The exercise: Rewrite the lines from the one containing "What do you see at coordinates (706, 399)" through the one containing "(267, 205).", swapping "Identify" for "Find" and leaving everything else as it is. Give back only those lines.

------

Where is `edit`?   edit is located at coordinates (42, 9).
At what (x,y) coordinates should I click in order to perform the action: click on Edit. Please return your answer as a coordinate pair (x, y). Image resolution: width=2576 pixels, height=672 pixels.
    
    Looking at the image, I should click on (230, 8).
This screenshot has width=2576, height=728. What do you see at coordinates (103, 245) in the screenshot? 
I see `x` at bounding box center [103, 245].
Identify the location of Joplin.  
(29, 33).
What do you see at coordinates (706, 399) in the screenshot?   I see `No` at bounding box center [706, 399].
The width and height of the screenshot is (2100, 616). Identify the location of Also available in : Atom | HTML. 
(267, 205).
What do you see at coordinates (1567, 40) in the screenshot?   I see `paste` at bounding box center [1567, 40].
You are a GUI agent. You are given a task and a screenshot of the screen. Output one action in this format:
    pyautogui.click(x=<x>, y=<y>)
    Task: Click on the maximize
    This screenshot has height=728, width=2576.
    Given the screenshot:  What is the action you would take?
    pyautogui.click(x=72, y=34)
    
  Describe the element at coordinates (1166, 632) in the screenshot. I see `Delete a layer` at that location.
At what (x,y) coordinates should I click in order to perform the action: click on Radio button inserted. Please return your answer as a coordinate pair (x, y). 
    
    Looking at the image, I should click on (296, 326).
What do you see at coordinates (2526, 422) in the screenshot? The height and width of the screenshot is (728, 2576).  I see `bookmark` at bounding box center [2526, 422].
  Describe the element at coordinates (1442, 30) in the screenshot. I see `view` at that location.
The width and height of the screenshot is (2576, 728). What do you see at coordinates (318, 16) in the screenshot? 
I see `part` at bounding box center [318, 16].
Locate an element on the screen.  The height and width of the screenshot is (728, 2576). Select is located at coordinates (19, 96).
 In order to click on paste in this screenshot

------

Task output:
What do you see at coordinates (706, 399) in the screenshot?   I see `No` at bounding box center [706, 399].
The width and height of the screenshot is (2100, 616). Find the location of Also available in : Atom | HTML. 
(267, 205).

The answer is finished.